Al Presidente della Giunta
della Regione Campania
On. Stefano Caldoro
p.c. Al Capo di Gabinetto del Presidente
della Regione Campania
Avv. Danilo Del Gaizo
All’Assessore ai Trasporti
della Regione Campania
Sen. Sergio Vetrella
Al Direttore Generale per la Mobilità
della Regione Campania
Dott.

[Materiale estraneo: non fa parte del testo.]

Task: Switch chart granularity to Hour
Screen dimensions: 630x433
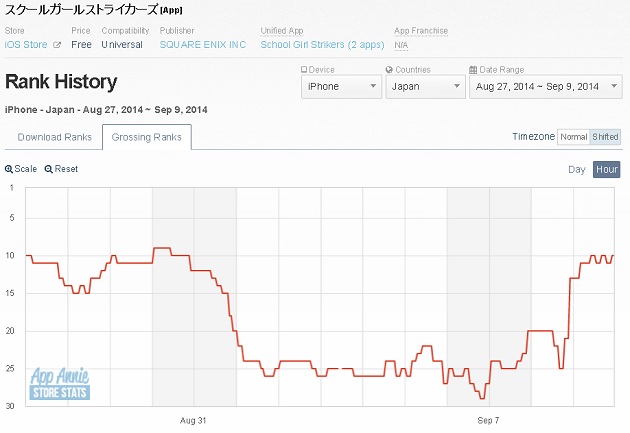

Antonio Marchiello

Oggetto: Gare per affidamento servizi minimi TPL

Caro Presidente,
la predisposizione delle gare mediante l’invio degli inviti per le manifestazioni d’interesse per l’affidamento dei servizi minimi del TPL in Campania richiede, a nostro avviso, un’ulteriore assunzione di responsabilità da parte di tutti i soggetti coinvolti, considerata la delicatezza della situazione in cui versa l’intero sistema – ferro, gomma e mare – e il valore delle gare stesse (appalti per 5,9 miliardi € e 12.000 lavoratori interessati).
Al fine di garantire tutte le parti coinvolte (lavoratori, cittadini e lo stesso Assessorato ai Trasporti) riteniamo prioritario accertare, una volta per tutte, quanto gli attuali orientamenti di affidamento dei servizi di trasporto pubblico fuori dal controllo diretto della Regione siano coerenti ed in armonia con le direttive europee (in particolare con l’art. 5 del Regolamento CE del 23 ottobre 2007, n. 1370) e con la normativa nazionale (in particolare con l’art. 61 della legge n. 99/2009 e con l’art.16 bis del D.L. del 6 luglio 2012, n. 95), in modo da sgomberare il campo dall’equivoco dell’obbligatorietà delle gare per i servizi di trasporto pubblico locale.
Ciò premesso, riteniamo fondamentale che i decreti di prossima emanazione prevedano:

  1. una corretta ponderazione dell’istituto dell’avvalimento;
  2. una regolamentazione puntuale del subappalto, al fine di limitare le ipotesi di ricorso a questa possibilità e assicurare, quindi, il rispetto dei contratti sottoscritti in sede di affidamento;
  3. una disciplina di dettaglio per i raggruppamenti di impresa, allo scopo di scongiurare il rischio di compagini troppo ampie e con responsabilità difficilmente individuabili;
  4. una revisione della clausola disciplinante il cd. “quinto d’obbligo”, per evitare il pericolo che una eventuale riduzione dei servizi (in particolare nella misura massima del 20%) possa comportare la perdita di un considerevole numero di posti di lavoro;
  5.  l’inserimento della cd. “clausola sociale” per tutte le tipologie di servizio, al fine di garantire la continuità dei rapporti di lavoro a tutti i dipendenti coinvolti.
  6. la rivisitazione del numero dei lotti che, così come disciplinati dalle Delibere di Giunta Regionale n. 189 e 190 del 05/06/2014, porterebbero ad una frammentazione del servizio di trasporto sul territorio, rendendolo scarsamente appetibile per competitor in possesso di requisiti di comprovata idoneità morale, tecnica, professionale e finanziaria.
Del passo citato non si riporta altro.